Are Stocks Overvalued?


If you want a more negative argument on stock market valuation go read in yesterday's Wall Street Journal the article titled "Are Stocks Overvalued?  Depends on the Metric."   Here's the main point:
"Now that traders increasingly believe the Federal Reserve will raise rates later this year, there is a renewed focus on valuations.
The price-to-earnings ratio on the S&P 500, currently around 18.25, is modestly high. Robert Schiller’s CAPE ratio, which focused on earnings for the past decade, indicates valuations are at dot-com level highs. But Mr. Schiller’s measure may be misleading, given changes in accounting rules that pushed down earnings. Of course, companies can push up earnings even when sales are flat, either through cost cutting or stock buybacks.
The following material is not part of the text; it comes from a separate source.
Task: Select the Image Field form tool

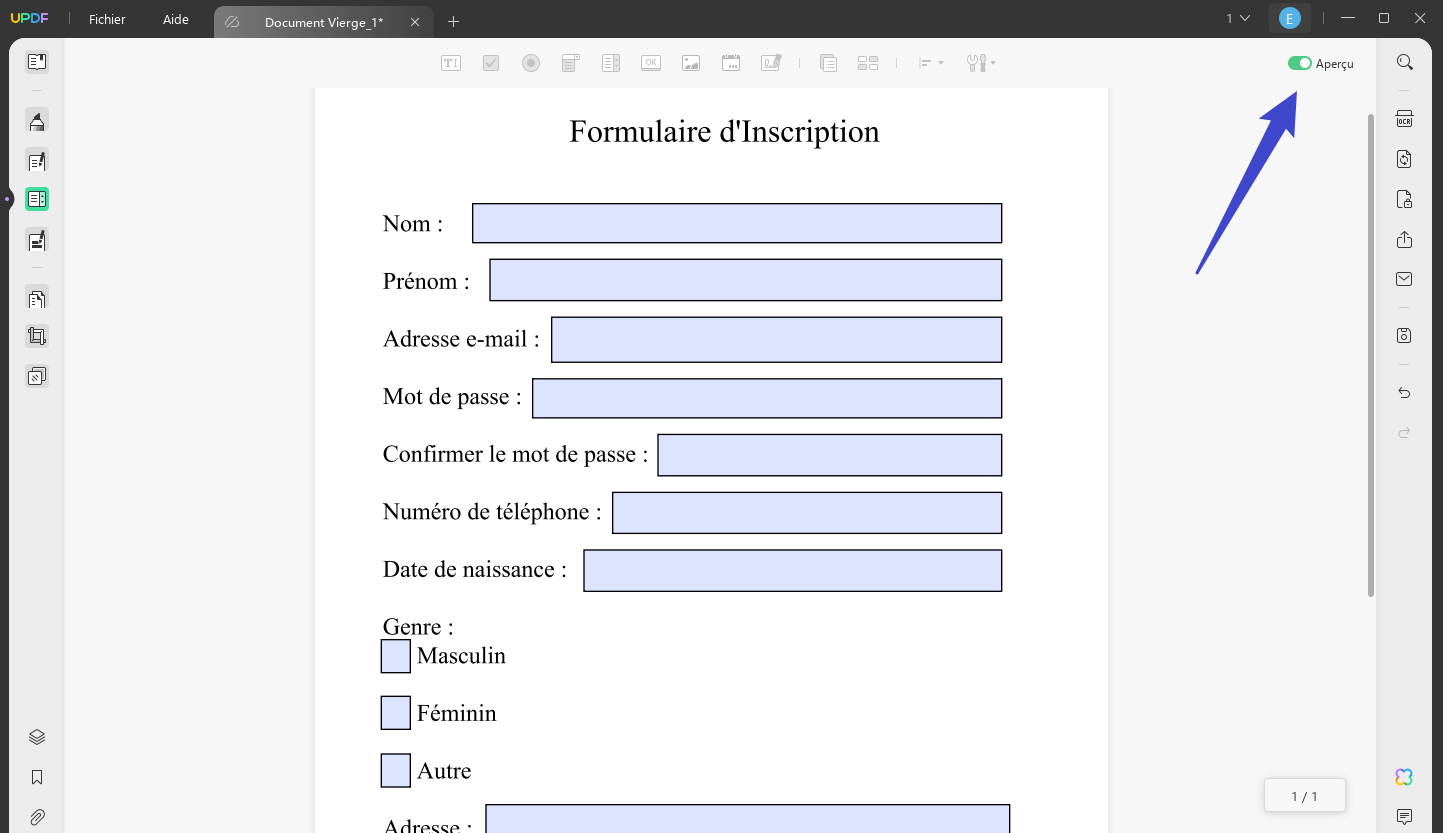Action: (x=690, y=62)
Sales growth, some argue, provides a cleaner view into a company’s health, and there are a number of valuation measures using sales that they point to, including price-to-sales, market cap-to-sales, enterprise value-to-EBIDTA, and more.
Ominously, all of them are at more distressing levels than a standard PE ratio.
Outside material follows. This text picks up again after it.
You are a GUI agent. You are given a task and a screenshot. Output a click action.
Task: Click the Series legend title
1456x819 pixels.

The market cap-to-sales currently sits around 1.84, according to data from Yardeni Research, a level not seen since the dot-com boom, when it peaked at 2. The measure typically signals stocks are overvalued when they are at one or higher, according to Vincent Lowry of OppenheimerFunds.
Similarly, the price-to-sales ratio on the S&P 500, currently at 1.90, is higher than it has been at any point since February 2001.
In his opus, “What Works on Wall Street,” James O’Shaughnessy argues stocks with low price/sales ratios beat the broader market, but that the single best metric for measuring stock returns is the ratio of enterprise value/EBIDTA (earnings before interest, depreciation, taxes and amortization).The S&P 500′s EV/EBIDTA ratio currently sits at 11.77. It has not been that high since 2002, when it was on its way down from the dot-com heights.
This doesn’t necessarily mean a crash is coming, but it does illustrate in myriad ways that the market is richly valued, and in essence, investors are betting that everything from here on out is going to go perfectly, that profits will grow, wages will rise, and the economy will take off."

*Long ETFs related to the S&P 500 in client and personal accounts.  Please note that positions can change at any time without notice on this blog or in printed or in electronic media.